Problem description.
In the data, write out again the lines from the line with "This screenshot has height=586, width=1080." to the line with "Looking at the screenshot, I should 740,66.", swapping "dropdown" for "pull-down" each time it appears and keeping everything else the same. Give only those lines.

Dataset entries.
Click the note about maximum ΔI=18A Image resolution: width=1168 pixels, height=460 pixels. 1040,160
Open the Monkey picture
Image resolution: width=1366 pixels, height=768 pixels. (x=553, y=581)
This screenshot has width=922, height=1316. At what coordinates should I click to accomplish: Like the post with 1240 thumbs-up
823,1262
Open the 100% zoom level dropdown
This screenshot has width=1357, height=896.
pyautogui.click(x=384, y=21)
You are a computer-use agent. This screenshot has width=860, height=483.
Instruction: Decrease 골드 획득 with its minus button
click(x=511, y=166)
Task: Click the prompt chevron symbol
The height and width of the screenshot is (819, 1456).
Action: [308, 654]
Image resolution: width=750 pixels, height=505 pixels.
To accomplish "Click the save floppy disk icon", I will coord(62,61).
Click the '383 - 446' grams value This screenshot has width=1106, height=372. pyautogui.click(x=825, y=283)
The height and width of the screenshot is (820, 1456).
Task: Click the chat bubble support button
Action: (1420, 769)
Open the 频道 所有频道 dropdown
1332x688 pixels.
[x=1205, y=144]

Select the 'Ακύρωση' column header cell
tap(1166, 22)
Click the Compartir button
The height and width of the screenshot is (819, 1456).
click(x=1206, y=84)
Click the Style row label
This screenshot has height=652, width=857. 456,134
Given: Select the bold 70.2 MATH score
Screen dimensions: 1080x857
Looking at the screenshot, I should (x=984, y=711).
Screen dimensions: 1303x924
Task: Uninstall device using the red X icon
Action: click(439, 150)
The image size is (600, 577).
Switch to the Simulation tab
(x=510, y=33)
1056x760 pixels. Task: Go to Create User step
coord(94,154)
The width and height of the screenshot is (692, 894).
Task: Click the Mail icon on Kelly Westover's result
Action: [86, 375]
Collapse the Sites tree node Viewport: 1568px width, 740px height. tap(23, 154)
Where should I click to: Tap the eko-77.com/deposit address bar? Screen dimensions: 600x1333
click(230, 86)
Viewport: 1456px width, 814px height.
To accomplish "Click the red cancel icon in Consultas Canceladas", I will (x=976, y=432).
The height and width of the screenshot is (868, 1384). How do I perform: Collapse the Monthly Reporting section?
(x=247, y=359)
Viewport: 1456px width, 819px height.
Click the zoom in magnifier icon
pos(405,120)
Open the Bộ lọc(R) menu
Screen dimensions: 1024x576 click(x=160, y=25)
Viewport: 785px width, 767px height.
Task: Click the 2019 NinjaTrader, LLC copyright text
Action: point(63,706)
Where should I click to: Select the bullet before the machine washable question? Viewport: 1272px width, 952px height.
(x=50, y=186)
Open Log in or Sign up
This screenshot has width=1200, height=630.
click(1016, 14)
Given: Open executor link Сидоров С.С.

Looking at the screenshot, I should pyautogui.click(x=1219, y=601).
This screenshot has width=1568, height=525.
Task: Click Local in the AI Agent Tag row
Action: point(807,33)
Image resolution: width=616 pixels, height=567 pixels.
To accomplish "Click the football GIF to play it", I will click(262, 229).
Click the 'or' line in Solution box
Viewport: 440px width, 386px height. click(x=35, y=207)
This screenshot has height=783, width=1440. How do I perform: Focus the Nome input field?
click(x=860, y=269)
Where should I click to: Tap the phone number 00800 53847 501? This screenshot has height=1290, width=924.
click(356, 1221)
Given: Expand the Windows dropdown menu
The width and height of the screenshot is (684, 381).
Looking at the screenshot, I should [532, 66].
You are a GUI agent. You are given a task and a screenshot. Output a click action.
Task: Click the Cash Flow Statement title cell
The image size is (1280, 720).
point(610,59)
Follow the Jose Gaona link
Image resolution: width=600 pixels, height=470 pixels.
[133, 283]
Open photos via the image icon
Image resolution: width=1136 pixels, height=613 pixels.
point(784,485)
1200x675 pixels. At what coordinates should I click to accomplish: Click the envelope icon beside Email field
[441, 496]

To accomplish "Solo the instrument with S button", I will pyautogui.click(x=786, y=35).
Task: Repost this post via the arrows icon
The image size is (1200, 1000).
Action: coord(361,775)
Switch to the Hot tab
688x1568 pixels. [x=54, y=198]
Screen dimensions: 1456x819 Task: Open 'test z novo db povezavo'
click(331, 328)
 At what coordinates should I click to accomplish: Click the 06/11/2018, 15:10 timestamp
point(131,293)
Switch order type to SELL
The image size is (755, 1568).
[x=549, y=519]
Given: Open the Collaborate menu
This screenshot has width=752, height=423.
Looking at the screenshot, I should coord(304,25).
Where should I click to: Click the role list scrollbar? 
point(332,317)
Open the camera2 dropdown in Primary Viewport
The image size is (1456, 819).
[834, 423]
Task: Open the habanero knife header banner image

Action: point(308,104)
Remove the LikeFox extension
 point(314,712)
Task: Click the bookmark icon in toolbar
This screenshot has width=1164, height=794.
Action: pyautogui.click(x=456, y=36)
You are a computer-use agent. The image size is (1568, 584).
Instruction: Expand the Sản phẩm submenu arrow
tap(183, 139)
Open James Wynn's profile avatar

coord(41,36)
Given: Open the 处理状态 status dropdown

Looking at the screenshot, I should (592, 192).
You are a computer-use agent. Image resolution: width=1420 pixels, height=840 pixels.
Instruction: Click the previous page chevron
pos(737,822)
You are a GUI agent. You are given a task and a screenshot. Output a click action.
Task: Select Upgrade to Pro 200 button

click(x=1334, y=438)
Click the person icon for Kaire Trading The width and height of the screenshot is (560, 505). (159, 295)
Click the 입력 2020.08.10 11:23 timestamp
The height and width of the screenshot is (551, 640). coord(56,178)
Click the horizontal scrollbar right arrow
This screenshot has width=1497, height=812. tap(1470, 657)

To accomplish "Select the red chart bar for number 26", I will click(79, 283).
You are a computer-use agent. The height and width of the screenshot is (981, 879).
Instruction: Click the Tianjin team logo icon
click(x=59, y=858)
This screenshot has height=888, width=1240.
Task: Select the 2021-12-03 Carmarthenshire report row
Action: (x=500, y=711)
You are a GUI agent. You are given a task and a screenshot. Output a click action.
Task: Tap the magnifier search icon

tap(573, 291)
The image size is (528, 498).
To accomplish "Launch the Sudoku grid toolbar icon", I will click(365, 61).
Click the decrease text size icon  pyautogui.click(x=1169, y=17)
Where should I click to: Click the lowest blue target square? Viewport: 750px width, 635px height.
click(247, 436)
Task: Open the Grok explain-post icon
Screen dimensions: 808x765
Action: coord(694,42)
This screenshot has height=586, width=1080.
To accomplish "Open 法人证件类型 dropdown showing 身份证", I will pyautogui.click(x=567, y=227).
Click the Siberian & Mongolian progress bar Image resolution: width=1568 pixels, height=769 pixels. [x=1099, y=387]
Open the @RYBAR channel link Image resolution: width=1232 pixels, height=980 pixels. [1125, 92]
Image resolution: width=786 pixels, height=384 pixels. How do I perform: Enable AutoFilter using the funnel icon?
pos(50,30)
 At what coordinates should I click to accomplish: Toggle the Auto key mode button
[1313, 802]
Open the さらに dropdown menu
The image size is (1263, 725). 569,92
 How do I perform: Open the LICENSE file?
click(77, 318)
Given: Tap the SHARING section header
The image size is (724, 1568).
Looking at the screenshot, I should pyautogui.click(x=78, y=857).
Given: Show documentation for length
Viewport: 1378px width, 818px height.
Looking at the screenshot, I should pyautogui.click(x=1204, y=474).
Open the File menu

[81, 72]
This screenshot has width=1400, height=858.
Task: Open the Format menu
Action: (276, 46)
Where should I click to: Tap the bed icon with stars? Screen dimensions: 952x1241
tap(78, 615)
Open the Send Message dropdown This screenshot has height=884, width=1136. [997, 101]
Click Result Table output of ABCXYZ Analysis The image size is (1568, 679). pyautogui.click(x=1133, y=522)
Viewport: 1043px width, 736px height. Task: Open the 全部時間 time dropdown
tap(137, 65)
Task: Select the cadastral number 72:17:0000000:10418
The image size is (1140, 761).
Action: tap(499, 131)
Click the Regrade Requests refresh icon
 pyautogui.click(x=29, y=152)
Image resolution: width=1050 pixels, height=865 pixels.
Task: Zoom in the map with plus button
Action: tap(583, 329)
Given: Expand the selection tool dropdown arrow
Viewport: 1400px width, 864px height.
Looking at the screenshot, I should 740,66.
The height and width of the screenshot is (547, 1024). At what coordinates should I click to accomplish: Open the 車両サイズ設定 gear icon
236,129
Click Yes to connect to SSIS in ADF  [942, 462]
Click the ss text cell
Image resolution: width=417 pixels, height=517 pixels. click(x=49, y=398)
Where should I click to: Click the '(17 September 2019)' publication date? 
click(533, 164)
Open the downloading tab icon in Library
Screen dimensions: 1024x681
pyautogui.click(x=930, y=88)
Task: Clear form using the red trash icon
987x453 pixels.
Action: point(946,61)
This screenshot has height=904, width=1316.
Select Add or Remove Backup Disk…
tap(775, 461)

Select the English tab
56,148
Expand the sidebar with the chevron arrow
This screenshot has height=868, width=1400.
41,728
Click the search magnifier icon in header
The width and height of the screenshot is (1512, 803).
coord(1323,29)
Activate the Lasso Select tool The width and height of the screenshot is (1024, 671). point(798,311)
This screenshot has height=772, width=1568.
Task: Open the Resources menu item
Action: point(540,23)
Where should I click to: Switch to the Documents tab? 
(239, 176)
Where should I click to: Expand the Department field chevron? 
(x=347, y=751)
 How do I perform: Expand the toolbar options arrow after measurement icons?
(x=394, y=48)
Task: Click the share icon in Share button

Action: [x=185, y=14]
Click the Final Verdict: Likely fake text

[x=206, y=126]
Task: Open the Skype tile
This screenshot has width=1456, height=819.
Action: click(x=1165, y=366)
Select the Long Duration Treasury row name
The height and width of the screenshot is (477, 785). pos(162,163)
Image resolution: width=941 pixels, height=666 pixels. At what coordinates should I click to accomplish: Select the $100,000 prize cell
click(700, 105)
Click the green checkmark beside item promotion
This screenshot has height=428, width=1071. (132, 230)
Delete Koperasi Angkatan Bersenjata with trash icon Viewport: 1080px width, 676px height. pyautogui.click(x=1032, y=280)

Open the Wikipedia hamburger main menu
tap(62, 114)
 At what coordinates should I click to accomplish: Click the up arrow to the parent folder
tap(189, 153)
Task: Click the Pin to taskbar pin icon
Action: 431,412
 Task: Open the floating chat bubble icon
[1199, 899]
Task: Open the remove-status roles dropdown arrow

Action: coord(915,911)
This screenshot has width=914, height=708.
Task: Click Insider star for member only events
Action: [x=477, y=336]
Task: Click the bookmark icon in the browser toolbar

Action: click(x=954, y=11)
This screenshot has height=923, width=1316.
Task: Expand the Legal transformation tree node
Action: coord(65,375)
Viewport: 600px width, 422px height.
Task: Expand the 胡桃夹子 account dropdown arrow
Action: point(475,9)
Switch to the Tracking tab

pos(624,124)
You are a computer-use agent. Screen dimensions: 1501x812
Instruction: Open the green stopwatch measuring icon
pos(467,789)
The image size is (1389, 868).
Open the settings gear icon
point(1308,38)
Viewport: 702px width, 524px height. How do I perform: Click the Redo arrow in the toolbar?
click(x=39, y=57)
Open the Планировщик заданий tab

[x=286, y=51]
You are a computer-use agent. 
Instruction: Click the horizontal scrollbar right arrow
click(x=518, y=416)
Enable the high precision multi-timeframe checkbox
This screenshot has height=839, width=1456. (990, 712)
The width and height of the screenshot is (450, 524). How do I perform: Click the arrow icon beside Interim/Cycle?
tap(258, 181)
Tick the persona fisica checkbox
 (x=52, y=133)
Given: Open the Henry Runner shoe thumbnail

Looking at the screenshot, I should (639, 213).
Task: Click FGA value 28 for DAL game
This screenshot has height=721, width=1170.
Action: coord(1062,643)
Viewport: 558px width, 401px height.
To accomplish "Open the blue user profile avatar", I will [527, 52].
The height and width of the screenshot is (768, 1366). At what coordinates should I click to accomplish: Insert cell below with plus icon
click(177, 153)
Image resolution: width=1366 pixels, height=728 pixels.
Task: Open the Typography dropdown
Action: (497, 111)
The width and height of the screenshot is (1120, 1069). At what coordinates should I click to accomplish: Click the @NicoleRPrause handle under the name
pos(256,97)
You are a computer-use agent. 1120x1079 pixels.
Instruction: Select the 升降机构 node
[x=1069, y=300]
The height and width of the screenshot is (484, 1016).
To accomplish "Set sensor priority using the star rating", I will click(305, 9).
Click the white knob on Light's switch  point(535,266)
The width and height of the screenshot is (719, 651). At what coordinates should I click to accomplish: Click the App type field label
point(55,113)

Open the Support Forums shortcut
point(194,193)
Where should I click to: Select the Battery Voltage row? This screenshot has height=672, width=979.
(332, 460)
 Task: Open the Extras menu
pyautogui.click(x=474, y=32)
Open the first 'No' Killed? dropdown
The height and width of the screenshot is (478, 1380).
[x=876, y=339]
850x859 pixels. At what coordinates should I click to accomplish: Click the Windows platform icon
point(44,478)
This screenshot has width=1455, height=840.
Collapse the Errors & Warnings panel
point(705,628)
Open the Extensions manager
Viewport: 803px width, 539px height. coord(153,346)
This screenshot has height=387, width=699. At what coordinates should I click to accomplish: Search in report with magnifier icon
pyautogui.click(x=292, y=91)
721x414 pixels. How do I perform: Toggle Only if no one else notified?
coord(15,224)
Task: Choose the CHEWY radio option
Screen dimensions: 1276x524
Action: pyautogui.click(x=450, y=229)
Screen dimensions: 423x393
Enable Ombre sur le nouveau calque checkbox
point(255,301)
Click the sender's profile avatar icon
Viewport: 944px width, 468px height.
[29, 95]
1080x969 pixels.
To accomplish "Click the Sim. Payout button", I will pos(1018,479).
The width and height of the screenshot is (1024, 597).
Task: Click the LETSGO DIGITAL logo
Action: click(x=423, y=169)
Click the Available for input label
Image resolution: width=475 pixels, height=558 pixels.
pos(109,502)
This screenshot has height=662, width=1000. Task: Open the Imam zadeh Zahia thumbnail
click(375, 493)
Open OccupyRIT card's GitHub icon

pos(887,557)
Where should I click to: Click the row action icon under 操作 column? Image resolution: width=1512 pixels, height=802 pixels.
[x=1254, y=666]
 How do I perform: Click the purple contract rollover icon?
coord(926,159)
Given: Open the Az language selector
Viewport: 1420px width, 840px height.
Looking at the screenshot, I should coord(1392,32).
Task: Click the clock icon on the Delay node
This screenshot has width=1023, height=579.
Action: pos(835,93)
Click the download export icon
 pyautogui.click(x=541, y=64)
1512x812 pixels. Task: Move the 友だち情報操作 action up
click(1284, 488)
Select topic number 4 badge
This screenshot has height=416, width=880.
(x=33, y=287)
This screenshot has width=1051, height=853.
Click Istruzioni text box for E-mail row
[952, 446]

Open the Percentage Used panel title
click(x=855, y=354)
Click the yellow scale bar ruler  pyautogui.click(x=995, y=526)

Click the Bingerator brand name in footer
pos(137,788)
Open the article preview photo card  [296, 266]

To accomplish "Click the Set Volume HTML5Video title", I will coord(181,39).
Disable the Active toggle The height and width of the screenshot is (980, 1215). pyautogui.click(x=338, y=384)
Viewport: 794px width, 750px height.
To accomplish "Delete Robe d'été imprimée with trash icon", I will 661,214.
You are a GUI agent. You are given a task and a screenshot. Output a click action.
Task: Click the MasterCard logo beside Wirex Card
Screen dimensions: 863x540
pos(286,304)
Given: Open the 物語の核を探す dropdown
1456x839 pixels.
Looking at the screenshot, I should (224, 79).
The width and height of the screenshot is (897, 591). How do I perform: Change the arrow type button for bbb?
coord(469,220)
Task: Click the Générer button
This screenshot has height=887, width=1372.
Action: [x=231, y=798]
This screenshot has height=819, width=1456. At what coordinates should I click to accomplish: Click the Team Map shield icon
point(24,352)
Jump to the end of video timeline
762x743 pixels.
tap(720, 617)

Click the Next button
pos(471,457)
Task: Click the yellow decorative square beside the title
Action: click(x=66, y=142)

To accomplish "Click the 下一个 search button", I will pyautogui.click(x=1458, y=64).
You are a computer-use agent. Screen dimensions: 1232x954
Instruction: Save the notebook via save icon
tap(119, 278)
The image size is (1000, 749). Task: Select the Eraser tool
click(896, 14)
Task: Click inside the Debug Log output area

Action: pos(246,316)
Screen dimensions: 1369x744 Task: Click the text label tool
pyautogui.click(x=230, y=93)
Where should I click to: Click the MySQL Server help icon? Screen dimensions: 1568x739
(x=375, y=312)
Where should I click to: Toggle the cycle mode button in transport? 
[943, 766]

Response to the exercise.
This screenshot has height=586, width=1080.
To accomplish "Open 法人证件类型 pull-down showing 身份证", I will pyautogui.click(x=567, y=227).
Click the Siberian & Mongolian progress bar Image resolution: width=1568 pixels, height=769 pixels. [x=1099, y=387]
Open the @RYBAR channel link Image resolution: width=1232 pixels, height=980 pixels. [1125, 92]
Image resolution: width=786 pixels, height=384 pixels. How do I perform: Enable AutoFilter using the funnel icon?
pos(50,30)
 At what coordinates should I click to accomplish: Toggle the Auto key mode button
[1313, 802]
Open the さらに pull-down menu
The image size is (1263, 725). 569,92
 How do I perform: Open the LICENSE file?
click(77, 318)
Given: Tap the SHARING section header
The image size is (724, 1568).
Looking at the screenshot, I should pyautogui.click(x=78, y=857).
Given: Show documentation for length
Viewport: 1378px width, 818px height.
Looking at the screenshot, I should pyautogui.click(x=1204, y=474).
Open the File menu

[81, 72]
This screenshot has width=1400, height=858.
Task: Open the Format menu
Action: (276, 46)
Where should I click to: Tap the bed icon with stars? Screen dimensions: 952x1241
tap(78, 615)
Open the Send Message pull-down This screenshot has height=884, width=1136. [997, 101]
Click Result Table output of ABCXYZ Analysis The image size is (1568, 679). pyautogui.click(x=1133, y=522)
Viewport: 1043px width, 736px height. Task: Open the 全部時間 time pull-down
tap(137, 65)
Task: Select the cadastral number 72:17:0000000:10418
The image size is (1140, 761).
Action: tap(499, 131)
Click the Regrade Requests refresh icon
 pyautogui.click(x=29, y=152)
Image resolution: width=1050 pixels, height=865 pixels.
Task: Zoom in the map with plus button
Action: tap(583, 329)
Given: Expand the selection tool pull-down arrow
Viewport: 1400px width, 864px height.
Looking at the screenshot, I should 740,66.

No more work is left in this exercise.